• Work to be completed: Lines where the string "computer" appears are to be copied from the entries below.

• The data:

========================================================================

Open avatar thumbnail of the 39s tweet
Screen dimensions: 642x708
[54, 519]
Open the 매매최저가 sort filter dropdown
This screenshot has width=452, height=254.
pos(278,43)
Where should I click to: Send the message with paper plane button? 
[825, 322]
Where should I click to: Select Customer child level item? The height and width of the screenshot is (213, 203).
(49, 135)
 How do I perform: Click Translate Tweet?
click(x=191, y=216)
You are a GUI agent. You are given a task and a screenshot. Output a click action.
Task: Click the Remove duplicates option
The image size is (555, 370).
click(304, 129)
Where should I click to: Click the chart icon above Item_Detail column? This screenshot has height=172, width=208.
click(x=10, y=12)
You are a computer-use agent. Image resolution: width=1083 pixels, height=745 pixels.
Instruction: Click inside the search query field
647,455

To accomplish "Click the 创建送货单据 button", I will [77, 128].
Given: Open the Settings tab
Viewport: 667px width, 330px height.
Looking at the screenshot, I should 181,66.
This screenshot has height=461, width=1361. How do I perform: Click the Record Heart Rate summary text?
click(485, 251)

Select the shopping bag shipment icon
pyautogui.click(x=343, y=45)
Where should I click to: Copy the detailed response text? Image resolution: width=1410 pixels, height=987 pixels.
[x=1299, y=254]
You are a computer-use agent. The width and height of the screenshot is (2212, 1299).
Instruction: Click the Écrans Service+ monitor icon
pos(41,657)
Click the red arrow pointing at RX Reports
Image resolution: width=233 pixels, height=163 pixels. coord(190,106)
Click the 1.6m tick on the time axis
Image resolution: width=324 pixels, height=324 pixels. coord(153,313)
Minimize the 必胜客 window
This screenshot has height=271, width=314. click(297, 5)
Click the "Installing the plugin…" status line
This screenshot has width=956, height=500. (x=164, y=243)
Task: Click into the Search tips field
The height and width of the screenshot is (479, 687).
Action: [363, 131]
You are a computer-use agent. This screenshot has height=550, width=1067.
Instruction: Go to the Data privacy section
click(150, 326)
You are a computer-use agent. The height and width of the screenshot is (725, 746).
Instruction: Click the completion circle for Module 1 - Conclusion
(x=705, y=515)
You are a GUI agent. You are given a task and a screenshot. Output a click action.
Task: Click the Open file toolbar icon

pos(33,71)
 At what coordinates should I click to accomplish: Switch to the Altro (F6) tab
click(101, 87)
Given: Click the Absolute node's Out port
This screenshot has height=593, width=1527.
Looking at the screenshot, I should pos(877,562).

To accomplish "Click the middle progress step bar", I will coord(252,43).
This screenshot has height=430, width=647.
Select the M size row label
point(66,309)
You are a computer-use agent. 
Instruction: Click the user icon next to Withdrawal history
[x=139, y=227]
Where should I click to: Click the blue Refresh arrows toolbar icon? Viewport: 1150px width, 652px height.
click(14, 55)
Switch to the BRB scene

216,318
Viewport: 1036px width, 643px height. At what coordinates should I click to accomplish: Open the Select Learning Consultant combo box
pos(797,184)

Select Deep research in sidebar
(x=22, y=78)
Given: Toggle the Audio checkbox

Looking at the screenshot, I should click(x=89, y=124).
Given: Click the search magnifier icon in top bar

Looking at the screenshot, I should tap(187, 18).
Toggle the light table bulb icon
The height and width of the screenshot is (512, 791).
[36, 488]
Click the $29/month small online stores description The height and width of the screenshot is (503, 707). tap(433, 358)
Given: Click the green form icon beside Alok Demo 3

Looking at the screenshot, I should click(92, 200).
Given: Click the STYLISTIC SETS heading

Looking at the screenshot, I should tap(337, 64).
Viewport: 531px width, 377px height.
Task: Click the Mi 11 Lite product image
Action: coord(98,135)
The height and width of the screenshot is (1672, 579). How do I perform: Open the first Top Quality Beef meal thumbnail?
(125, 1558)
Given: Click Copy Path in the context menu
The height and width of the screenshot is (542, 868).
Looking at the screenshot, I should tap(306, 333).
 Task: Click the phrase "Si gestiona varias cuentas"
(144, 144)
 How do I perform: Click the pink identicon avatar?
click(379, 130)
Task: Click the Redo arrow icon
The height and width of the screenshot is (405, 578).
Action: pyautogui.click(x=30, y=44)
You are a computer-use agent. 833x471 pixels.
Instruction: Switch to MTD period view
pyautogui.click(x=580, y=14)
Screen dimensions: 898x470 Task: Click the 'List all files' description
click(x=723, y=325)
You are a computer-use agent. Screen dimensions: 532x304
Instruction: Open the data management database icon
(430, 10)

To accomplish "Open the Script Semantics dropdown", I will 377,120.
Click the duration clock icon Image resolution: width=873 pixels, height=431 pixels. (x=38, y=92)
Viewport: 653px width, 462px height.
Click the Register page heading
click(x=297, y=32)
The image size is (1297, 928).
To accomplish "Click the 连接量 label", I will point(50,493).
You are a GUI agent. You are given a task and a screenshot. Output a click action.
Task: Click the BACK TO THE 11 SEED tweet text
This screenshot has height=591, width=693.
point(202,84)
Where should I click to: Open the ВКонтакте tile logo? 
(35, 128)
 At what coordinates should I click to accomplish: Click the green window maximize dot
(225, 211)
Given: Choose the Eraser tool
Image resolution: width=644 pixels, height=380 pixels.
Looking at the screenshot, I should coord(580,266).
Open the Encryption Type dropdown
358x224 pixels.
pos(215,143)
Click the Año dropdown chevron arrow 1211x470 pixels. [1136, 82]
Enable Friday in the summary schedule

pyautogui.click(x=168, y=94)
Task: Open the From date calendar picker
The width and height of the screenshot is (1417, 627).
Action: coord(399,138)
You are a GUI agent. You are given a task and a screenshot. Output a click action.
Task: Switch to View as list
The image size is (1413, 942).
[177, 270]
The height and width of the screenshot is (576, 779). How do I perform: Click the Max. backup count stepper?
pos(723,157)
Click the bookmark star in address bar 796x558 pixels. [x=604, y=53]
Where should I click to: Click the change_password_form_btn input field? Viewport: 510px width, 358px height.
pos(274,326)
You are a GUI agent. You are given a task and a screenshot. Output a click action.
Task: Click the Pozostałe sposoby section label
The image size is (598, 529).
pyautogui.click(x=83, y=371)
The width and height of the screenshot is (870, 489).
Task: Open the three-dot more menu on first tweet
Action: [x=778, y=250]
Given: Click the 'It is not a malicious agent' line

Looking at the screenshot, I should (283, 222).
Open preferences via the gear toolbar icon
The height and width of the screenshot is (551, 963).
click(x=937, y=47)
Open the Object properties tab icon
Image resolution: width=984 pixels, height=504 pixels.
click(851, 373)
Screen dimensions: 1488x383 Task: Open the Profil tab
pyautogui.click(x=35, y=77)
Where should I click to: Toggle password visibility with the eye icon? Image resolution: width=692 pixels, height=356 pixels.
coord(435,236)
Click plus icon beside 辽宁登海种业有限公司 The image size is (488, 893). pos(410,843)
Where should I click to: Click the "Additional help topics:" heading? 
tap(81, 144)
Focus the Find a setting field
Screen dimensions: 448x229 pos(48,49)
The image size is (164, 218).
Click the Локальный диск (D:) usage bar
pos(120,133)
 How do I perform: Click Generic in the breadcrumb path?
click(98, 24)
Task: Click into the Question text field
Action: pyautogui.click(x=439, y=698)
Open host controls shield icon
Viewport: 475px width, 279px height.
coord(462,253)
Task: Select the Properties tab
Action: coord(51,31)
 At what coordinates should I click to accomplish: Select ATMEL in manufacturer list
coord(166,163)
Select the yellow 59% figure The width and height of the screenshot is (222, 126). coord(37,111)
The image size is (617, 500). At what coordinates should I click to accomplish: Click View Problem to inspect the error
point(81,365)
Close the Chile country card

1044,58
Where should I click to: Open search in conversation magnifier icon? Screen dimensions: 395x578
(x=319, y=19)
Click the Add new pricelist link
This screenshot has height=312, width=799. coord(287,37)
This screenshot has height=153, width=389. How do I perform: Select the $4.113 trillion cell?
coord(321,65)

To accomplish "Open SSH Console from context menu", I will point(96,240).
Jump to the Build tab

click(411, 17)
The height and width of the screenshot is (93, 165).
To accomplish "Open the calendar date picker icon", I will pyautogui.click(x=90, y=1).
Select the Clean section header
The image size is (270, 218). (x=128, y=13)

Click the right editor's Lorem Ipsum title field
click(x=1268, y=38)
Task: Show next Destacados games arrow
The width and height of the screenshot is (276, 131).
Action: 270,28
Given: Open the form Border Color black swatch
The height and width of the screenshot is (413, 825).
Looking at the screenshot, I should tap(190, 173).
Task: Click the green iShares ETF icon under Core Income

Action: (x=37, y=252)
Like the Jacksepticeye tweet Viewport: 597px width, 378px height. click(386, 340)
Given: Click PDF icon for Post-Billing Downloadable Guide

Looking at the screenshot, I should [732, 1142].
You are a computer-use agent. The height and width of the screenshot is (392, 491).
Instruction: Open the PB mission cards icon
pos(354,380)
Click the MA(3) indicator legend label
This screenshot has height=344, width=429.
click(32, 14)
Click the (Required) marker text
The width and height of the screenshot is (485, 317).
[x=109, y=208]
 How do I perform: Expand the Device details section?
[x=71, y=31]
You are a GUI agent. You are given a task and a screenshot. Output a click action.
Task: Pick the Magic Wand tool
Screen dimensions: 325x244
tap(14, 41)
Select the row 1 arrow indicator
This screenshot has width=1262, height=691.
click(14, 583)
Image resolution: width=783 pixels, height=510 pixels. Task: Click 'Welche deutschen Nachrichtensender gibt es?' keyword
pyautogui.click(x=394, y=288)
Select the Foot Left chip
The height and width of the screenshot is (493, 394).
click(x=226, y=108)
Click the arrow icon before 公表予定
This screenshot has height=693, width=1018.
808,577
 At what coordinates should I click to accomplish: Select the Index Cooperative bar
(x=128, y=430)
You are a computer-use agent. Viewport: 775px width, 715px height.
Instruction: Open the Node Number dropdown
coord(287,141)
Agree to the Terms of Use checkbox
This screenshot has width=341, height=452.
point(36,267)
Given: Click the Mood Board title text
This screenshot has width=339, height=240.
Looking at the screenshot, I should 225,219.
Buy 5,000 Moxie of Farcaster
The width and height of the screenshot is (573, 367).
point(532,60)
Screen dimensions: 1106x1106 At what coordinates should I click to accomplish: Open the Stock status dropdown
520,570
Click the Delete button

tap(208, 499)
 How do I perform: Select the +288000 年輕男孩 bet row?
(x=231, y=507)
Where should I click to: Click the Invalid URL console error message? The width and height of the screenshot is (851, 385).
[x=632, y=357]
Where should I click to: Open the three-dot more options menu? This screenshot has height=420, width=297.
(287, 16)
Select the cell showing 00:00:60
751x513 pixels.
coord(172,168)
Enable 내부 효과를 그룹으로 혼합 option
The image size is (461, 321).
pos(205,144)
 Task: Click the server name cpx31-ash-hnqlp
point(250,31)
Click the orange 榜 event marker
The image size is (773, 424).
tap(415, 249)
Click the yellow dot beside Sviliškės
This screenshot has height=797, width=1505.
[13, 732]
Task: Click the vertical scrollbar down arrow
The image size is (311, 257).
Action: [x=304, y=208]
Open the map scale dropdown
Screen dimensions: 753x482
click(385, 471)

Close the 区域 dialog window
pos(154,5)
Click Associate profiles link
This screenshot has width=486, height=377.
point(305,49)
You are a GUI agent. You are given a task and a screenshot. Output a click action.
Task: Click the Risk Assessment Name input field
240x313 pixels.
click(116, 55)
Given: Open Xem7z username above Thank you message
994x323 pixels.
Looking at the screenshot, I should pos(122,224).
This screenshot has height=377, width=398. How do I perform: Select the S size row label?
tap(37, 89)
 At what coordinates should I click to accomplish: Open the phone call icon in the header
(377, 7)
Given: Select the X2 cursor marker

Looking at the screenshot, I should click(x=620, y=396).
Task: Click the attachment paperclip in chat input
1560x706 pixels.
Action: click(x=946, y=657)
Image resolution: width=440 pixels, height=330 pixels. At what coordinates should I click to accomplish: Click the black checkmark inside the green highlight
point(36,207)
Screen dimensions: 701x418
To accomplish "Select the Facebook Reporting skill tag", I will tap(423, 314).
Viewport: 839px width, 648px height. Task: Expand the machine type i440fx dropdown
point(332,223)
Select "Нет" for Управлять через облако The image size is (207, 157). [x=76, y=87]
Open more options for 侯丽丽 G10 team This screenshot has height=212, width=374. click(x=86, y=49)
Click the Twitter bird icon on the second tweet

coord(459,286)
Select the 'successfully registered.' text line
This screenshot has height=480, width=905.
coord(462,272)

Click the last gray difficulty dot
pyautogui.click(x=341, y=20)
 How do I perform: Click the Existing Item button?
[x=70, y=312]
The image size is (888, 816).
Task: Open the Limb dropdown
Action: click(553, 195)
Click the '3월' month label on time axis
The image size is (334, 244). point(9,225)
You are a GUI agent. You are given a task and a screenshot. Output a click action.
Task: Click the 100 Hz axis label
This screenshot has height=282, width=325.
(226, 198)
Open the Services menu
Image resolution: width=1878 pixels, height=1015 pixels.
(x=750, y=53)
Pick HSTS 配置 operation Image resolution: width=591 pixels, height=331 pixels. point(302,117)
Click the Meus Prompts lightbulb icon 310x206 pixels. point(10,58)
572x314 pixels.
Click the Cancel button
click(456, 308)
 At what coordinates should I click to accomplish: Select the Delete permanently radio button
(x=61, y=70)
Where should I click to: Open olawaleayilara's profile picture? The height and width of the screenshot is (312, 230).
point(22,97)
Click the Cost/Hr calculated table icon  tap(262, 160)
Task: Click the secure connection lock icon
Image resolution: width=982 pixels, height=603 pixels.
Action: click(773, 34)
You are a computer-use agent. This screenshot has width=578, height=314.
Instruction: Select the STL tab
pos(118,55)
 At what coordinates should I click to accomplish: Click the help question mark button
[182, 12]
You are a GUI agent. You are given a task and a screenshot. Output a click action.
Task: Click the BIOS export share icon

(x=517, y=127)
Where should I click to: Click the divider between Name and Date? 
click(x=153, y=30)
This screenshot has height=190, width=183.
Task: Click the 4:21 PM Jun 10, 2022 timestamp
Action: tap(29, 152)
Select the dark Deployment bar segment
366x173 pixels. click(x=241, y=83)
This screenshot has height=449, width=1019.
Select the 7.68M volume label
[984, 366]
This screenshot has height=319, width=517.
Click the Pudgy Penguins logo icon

========================================================================

• Result below:
You are a computer-use agent. Image resolution: width=1083 pixels, height=745 pixels.
You are a computer-use agent. The width and height of the screenshot is (2212, 1299).
You are a computer-use agent. This screenshot has height=550, width=1067.
You are a computer-use agent. The height and width of the screenshot is (725, 746).
You are a computer-use agent. 
You are a computer-use agent. 833x471 pixels.
You are a computer-use agent. Screen dimensions: 532x304
You are a computer-use agent. The height and width of the screenshot is (392, 491).
You are a computer-use agent. Viewport: 775px width, 715px height.
You are a computer-use agent. This screenshot has width=578, height=314.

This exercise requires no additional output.